AI has actually been found to correlate with performance in some sports, such as climbing, swimming, or basketball.
If we choose the ape index as our measure of relative arm length, we can formulate an operational hypothesis: “Elite climbers have, on average, a higher ape index than general population.”
Notice how this reformulation defines both what we mean by “longer arms” but also the groups we are comparing. In fact, we are saying that, when it comes to arm length, elite climbers and “normal people” are two distinct populations.
Finally, translating this statement into the language of parameters gives us our statistical hypothesis: \(\mu_{\text{AI}\_climb} > \mu_{\text{AI}\_gen}\)
This inequality simply says, that the population mean of AI in (elite) climbers is higher than that of AI in the general population.
Remember
When statistically testing hypotheses, we are interested in population parameters. However, we cannot measure them directly, because we don’t have access to entire populations. And so, the best thing we can do is estimate the value of these parameters based on sample statistics.
Now that we’ve arrived at a testable statistical hypothesis, we can go out and submit the hypothesis to an empirical test.
Imagine we go to El Capitan in the Yosemite park, find a climber and measure their AI. Then we grab the first non-climber in the vicinity and measure their AI. We find that the climber has a higher AI than the non-climber. That’s it! hypothesis confirmed; we happy!
Or are we happy?
Not so fast! Obviously, we cannot conclude that our hypothesis has been confirmed because the individuals might not be representative of the populations. Sure, we can – and absolutely should – collect a larger sample than one per group but the fundamental problem remains: sample statistics (e.g., the mean) might not capture the population parameter (e.g., \(\mu\)) accurately! Having a large sample definitely helps though…

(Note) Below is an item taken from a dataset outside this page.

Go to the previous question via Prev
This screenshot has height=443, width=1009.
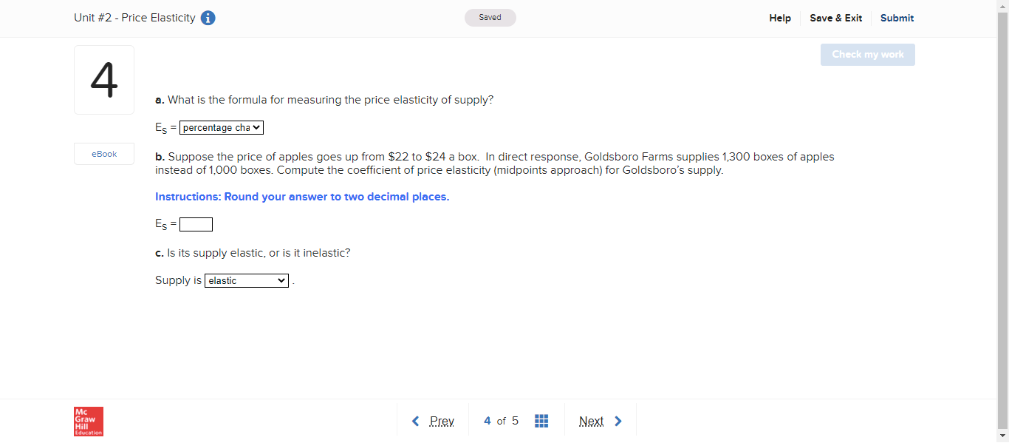point(442,420)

Let’s illustrate this problem with sampling using a simulation. The circle of points below represents a single population. This population has a mean of 10.

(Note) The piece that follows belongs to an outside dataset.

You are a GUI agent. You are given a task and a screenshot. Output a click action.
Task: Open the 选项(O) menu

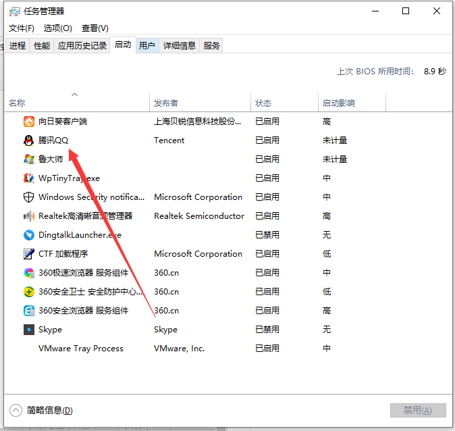pos(58,28)
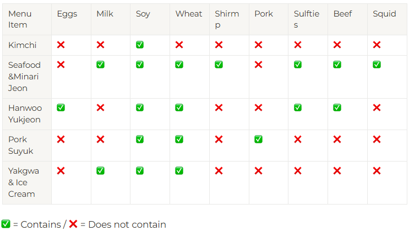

Let’s see how the population estimate \(\hat{\mu}\) behaves as a function of sample size N. (Remember that \(\hat{\mu}\) is equal to sample mean \(\bar{x}\).)
Click/tap on the picture to sample two points and imagine, that the yellow one is out climber and the brown one is our member of the general population.

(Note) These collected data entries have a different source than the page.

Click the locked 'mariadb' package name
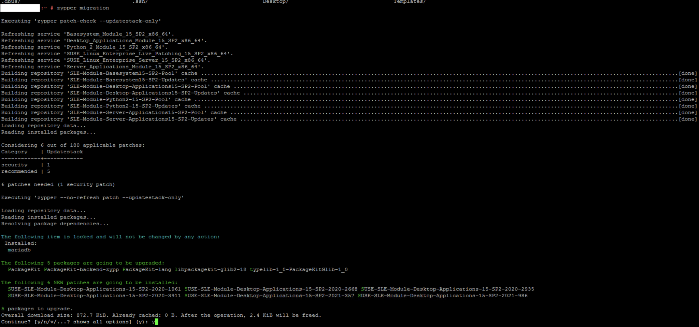 pyautogui.click(x=19, y=250)
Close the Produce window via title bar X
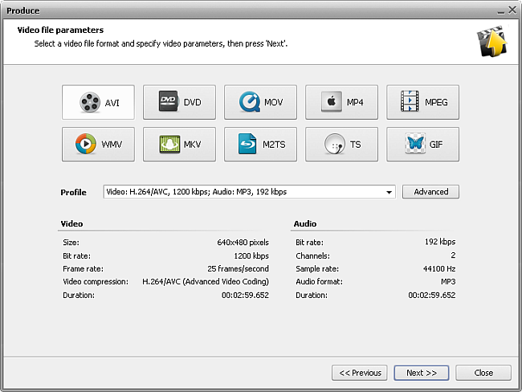 [512, 10]
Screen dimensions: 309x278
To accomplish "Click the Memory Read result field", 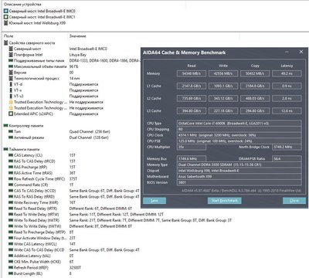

Now, because both of these “groups” (a group of one person can still be a group) are sampled from the same population so they should have the same means. However, as luck would have it, we managed to sample a particularly small observation in the yellow group and a particularly large one in the brown group, yielding very different sample means.
Click on the picture again to run an animation. In this simulation, we’ll keep adding observations to each of the two groups. We’ll also add 95% confidence intervals around each estimate of the mean (the blue-grey ribbon).
Watch carefully what happens with the means as N gets larger…
There are a few important things to notice here.
Firstly, there are statistical fluctuations that influence the value of \(\hat{\mu}\). These fluctuations have a large influence on the parameter estimate when sample size is small but get less and less prominent as N get bigger. That’s why the two estimates can (but don’t have to!) start so far apart even though they are the estimates of the same population mean.
Secondly, the estimates eventually zoom in on the true value of the parameter: we say that they converge on the true value of the parameter. In this case \(\hat{\mu}\) converges on the value of \(\mu\) as N increases.
Thirdly, the CIs get exponentially narrower with an increasing sample size, meaning that the resampling accuracy of the estimate increases. This is related to statistical power, a concept we won’t get into just yet. For now, suffice to say that statistical power is the ability of your test to detect an effect (or a difference or a relationship). As N gets bigger, statistical power increases and so it is more likely that you will discover an effect if one actually exists in the population.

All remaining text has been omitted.